特に中軸のハップ、タッカーらがチャンスで結果を出せなかったことが響いた。
試合後:7年ぶりの再戦、相手は宿敵ドジャース
ブルワーズはこれでシリーズ3勝2敗。
2018年以来となるNLCS進出を決め、13日(日本時間14日)から本拠地でドジャースと激突する。
2018年NLCSでは第7戦までもつれ、当時カブスを率いていた**クレイグ・カウンセル監督(現カブス)**のもとでブルワーズは惜敗。

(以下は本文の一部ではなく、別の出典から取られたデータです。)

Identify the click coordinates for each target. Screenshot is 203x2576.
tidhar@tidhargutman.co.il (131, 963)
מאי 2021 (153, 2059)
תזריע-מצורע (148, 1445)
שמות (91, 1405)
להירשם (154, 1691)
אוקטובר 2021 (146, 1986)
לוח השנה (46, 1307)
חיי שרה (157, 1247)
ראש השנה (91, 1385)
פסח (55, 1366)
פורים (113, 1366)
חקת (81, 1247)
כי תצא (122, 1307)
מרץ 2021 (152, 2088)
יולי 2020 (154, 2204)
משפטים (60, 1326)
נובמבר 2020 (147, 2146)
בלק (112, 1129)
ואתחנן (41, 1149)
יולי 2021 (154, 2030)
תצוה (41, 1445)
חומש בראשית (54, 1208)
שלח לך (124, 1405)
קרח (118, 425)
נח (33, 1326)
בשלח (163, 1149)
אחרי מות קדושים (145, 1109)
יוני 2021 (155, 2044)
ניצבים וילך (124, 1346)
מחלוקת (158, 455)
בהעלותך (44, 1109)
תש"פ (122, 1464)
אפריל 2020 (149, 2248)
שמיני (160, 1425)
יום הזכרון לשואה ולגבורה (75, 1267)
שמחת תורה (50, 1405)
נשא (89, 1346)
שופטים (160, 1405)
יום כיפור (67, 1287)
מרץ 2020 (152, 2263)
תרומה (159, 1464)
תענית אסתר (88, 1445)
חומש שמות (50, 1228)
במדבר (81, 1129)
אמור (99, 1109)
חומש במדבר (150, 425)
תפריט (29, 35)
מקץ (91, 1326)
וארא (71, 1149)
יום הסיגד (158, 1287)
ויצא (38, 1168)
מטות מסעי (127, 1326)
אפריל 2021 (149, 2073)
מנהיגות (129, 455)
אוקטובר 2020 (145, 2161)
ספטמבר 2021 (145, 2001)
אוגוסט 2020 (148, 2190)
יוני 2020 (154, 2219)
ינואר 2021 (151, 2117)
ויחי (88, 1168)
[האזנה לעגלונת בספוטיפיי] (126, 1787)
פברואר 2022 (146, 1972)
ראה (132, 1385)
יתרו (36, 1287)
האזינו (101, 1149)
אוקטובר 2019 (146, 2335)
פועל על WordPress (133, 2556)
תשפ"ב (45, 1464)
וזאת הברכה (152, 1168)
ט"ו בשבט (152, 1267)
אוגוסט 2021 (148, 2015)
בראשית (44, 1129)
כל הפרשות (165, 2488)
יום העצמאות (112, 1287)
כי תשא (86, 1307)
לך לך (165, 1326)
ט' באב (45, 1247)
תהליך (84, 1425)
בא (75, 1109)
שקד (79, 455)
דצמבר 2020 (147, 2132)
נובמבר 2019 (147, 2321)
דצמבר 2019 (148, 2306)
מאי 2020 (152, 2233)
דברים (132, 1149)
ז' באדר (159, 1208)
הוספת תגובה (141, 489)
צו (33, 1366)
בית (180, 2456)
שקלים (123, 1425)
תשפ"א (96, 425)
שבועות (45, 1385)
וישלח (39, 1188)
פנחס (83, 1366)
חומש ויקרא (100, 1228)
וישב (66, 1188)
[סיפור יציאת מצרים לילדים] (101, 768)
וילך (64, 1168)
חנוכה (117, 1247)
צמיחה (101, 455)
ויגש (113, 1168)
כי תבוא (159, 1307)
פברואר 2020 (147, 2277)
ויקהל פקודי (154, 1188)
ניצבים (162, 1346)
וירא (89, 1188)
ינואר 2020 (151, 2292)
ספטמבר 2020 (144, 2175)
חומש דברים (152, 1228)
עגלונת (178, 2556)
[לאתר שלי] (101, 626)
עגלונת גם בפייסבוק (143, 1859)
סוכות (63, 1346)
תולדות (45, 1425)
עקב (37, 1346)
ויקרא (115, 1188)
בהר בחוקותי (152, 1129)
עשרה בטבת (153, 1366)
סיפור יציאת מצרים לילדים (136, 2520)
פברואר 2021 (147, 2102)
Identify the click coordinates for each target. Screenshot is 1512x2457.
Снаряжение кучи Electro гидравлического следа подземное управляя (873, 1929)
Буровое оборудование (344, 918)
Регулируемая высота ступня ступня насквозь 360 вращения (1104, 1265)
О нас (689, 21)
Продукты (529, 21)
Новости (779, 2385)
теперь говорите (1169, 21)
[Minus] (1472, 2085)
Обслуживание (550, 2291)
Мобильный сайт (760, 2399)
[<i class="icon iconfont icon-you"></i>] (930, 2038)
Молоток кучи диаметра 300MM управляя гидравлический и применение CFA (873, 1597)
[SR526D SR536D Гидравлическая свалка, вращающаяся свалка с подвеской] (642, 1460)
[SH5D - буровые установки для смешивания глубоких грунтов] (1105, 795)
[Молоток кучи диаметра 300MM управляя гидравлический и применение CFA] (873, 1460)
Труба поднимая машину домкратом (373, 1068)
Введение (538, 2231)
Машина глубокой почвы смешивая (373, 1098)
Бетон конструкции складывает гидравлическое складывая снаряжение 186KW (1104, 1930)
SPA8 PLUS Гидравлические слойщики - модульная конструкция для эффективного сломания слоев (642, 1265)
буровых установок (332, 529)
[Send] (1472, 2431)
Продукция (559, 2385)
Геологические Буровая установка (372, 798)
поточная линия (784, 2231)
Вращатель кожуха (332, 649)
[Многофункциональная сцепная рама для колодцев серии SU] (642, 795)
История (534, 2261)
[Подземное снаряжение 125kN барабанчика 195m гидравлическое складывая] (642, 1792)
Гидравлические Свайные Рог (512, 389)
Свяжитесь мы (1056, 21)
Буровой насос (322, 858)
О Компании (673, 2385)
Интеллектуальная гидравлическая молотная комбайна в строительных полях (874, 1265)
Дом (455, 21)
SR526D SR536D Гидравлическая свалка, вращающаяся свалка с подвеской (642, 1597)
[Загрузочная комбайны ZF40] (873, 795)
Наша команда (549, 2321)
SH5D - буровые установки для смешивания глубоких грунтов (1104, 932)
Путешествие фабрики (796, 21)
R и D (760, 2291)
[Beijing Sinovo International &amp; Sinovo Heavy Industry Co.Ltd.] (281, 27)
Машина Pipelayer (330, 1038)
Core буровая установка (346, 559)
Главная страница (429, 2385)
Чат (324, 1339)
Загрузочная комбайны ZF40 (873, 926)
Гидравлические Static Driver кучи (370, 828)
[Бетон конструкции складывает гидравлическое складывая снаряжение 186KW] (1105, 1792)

今回の勝利は、その因縁に区切りをつける一勝でもあった。
次戦展望:ブルワーズは“ドジャースキラー”として挑む
レギュラーシーズンでは、ブルワーズがドジャースに6戦全勝(得点31−16)。
堅実な投手力と守備力、緻密な采配が噛み合い、強打のドジャース打線を封じてきた。
特に次の3点が、今回の対戦でも鍵を握る:
- 継投の完成度
5投手リレーで勝ち切る柔軟さが最大の武器。 - 一発長打の集中力
必要な場面で打てる選手層の厚さ。 - 守備・走塁の確実性
相手のミスを逃さず得点に結びつける“勝負勘”。
結び:昼の光に輝いたブルワーズの再出航
晴れ渡るデーゲームの空の下、
ブルワーズは2018年の悔しさを胸に、再び“秋の航海”へと漕ぎ出した。
2−1という僅差ながら、内容は圧倒的に集中力の勝利。
この継投リレーと本塁打攻勢こそ、2025年ブルワーズ野球の真骨頂だった。
次の舞台、NLCSドジャース戦。
7年前の雪辱を果たす戦いが、再びミルウォーキーの秋を熱くする。